To do: Where an image appears, leave it out; otherwise repeat the data exactly.

Records to use:

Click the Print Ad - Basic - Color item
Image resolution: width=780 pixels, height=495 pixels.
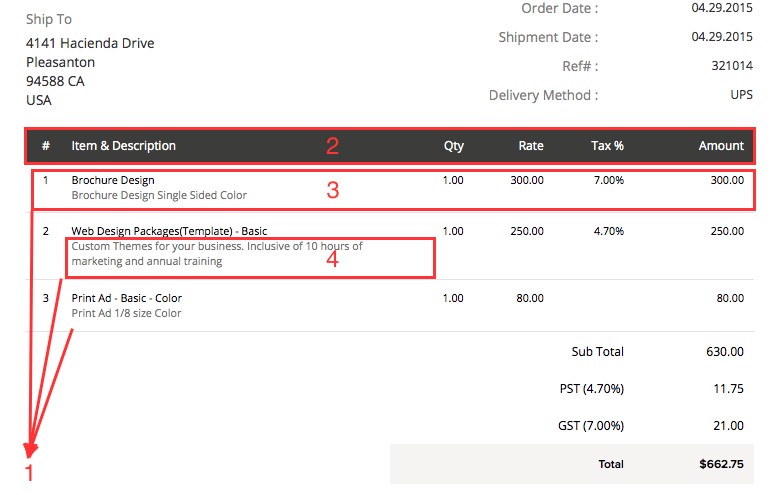pyautogui.click(x=126, y=298)
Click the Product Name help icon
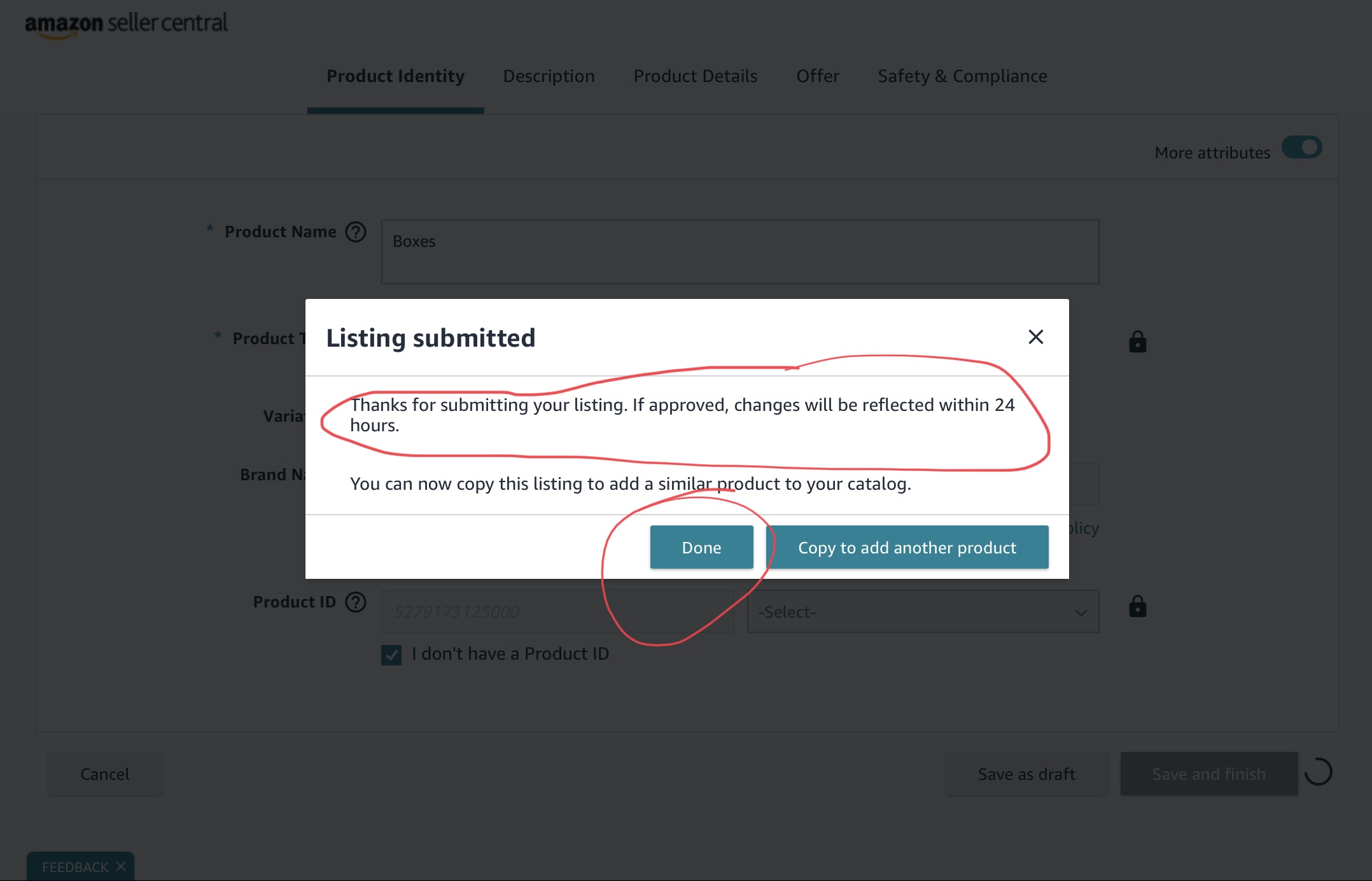 point(356,232)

Output of the task:
Click the Print Ad - Basic - Color item
Image resolution: width=780 pixels, height=495 pixels.
pyautogui.click(x=126, y=298)
Click the Product Name help icon
 point(356,232)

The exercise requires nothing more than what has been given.